- _Task statement_
The answer must be every line of the records below that holds the word "computer".

- _Data listing_
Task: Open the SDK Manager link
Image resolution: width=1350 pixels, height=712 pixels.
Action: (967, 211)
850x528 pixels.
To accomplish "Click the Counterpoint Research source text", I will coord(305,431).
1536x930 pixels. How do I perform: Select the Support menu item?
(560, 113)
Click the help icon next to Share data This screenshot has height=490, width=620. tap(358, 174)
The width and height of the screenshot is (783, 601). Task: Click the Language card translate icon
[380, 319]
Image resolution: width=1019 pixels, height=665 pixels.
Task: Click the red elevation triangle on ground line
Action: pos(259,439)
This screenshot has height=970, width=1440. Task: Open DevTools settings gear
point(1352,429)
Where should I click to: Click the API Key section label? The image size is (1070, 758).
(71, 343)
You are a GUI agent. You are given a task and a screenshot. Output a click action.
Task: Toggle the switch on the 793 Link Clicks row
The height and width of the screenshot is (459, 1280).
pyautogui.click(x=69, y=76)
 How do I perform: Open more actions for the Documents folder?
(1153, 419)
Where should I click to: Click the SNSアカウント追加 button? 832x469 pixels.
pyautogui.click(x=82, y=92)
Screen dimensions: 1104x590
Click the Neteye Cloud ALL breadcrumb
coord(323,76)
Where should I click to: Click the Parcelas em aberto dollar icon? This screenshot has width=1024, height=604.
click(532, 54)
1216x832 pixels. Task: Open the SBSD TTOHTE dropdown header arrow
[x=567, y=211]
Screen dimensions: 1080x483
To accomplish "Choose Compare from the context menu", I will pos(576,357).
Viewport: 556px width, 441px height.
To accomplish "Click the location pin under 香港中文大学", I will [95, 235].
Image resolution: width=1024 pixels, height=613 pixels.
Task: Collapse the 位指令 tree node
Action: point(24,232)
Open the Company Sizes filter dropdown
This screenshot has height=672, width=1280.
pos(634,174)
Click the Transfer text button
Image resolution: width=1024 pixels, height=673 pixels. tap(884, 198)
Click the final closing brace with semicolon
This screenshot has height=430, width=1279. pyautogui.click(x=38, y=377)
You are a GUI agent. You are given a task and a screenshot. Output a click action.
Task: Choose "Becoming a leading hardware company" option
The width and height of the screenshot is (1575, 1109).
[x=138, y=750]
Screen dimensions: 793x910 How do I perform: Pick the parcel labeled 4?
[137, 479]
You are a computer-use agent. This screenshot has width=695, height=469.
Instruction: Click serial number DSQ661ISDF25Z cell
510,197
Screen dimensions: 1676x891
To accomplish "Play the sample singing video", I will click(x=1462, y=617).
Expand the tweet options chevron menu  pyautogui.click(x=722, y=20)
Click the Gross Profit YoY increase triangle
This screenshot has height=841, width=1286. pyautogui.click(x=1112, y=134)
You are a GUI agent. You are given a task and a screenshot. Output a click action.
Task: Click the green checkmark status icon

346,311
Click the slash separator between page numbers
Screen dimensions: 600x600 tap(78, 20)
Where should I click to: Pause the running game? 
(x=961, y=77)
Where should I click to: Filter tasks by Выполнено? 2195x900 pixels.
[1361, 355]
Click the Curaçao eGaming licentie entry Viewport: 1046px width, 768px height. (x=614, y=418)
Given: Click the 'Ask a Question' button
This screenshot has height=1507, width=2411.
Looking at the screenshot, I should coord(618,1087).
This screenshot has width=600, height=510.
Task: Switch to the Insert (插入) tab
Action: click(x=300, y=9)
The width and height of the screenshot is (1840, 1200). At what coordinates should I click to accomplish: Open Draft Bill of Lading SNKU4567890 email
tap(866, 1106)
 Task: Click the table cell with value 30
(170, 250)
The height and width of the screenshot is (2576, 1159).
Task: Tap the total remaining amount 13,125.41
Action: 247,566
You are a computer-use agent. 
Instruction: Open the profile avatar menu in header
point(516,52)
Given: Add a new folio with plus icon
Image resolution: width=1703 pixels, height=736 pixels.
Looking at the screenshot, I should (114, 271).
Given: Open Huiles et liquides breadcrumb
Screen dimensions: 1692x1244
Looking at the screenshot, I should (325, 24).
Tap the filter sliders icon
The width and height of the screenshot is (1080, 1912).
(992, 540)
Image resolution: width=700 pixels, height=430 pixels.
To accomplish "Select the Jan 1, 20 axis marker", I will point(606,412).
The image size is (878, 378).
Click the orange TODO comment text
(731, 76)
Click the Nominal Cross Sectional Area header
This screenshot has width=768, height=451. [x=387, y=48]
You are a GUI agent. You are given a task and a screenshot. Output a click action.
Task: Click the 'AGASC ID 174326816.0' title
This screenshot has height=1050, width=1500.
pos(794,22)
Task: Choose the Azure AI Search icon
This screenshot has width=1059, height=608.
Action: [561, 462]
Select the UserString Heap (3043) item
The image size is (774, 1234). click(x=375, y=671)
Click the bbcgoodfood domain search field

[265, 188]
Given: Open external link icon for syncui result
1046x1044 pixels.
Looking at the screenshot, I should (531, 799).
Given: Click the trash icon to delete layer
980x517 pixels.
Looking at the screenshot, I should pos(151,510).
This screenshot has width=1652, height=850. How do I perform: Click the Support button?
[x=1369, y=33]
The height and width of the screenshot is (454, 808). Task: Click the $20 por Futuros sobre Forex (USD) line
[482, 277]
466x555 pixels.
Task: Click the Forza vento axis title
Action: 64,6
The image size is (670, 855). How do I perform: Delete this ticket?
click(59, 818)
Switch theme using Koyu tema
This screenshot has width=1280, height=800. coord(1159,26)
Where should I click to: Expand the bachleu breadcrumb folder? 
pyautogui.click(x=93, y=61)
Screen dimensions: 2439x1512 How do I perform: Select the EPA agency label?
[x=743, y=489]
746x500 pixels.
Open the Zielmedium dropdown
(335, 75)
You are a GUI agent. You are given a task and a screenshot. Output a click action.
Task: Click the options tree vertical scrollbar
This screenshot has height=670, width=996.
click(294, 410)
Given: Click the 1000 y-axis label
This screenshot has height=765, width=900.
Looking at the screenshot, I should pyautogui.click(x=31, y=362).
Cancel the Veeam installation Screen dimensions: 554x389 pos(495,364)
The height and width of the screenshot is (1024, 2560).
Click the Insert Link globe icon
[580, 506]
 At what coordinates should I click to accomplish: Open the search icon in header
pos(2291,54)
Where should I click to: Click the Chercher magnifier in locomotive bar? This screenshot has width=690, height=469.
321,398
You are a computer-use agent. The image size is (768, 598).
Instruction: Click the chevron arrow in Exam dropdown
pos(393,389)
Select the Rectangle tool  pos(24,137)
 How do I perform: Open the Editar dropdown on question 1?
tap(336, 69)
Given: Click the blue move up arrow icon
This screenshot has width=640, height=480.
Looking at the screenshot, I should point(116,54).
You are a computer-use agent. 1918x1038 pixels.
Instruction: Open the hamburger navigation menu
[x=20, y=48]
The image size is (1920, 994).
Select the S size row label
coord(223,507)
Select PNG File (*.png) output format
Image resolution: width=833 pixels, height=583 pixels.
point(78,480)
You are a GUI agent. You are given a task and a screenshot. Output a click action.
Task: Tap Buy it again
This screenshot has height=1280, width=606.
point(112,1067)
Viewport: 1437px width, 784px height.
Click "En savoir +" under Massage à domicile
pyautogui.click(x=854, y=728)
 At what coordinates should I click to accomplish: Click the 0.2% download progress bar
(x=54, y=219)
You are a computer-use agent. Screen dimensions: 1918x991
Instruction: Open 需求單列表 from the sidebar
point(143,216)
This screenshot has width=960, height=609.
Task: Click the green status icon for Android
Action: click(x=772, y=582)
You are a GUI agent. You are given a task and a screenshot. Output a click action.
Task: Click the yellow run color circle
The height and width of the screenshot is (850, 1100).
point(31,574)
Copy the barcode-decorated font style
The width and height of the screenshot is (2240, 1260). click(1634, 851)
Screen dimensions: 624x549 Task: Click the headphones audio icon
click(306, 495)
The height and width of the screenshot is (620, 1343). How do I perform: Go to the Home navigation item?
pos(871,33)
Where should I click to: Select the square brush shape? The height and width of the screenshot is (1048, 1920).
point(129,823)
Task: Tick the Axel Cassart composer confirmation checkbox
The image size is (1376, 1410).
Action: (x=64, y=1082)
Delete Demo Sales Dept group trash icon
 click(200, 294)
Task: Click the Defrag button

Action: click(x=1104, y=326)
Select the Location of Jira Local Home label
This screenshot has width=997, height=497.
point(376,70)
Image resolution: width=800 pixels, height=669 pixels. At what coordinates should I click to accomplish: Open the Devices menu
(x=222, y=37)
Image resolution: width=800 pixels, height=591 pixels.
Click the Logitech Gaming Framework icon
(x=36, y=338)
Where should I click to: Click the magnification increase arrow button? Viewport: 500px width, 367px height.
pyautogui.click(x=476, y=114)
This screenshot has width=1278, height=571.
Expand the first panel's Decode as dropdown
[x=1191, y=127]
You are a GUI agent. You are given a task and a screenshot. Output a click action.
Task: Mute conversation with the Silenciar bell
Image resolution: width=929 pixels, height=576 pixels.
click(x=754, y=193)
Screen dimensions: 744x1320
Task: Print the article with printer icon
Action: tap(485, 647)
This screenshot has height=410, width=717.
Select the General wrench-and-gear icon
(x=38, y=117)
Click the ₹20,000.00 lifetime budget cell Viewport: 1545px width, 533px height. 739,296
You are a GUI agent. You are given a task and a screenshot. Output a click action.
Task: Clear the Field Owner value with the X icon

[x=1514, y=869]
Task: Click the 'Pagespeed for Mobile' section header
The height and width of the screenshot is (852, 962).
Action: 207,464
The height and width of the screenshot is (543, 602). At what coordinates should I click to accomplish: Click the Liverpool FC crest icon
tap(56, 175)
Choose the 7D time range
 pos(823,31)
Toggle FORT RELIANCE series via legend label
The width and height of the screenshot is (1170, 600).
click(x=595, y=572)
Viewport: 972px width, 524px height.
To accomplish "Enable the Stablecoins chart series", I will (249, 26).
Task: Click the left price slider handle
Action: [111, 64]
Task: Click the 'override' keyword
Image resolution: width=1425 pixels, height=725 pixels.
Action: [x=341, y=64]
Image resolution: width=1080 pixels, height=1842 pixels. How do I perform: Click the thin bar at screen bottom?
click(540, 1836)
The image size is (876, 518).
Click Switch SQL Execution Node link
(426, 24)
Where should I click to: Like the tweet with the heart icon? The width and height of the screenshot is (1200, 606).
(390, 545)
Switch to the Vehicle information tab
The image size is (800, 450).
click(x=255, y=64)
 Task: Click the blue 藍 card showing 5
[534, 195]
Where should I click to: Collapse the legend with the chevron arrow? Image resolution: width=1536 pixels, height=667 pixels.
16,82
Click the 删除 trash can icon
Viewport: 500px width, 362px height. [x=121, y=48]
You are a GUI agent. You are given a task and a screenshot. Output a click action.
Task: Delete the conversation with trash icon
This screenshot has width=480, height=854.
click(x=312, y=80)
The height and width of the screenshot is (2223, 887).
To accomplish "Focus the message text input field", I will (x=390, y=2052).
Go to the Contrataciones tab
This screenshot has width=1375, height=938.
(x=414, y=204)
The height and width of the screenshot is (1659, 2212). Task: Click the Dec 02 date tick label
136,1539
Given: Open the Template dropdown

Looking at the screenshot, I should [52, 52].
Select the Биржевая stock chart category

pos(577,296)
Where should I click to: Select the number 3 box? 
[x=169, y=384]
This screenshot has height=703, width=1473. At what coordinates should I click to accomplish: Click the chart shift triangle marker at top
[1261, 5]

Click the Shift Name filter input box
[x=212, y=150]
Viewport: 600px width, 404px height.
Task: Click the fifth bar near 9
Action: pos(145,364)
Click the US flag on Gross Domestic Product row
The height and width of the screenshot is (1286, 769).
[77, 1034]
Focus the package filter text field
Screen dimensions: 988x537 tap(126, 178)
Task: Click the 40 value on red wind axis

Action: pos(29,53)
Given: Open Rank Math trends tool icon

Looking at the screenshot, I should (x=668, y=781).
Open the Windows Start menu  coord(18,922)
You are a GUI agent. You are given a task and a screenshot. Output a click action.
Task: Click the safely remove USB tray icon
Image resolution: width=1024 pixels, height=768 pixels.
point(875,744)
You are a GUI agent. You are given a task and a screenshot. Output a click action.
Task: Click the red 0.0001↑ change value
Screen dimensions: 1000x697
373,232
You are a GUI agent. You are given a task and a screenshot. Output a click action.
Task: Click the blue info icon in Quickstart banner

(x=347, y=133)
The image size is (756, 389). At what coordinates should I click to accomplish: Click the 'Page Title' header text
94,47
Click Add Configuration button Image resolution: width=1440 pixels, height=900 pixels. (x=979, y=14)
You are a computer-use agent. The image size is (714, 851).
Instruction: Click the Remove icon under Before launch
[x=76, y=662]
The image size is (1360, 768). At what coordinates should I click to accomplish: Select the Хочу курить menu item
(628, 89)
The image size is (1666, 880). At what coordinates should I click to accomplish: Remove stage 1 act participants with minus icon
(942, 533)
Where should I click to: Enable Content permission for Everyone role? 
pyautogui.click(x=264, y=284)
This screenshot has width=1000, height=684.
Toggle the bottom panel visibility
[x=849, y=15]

- _Your solution_
You are a computer-use agent. This screenshot has width=695, height=469.
You are a computer-use agent. 
You are a computer-use agent. The image size is (768, 598).
You are a computer-use agent. 1918x1038 pixels.
You are a computer-use agent. Screen dimensions: 1918x991
You are a computer-use agent. The image size is (714, 851).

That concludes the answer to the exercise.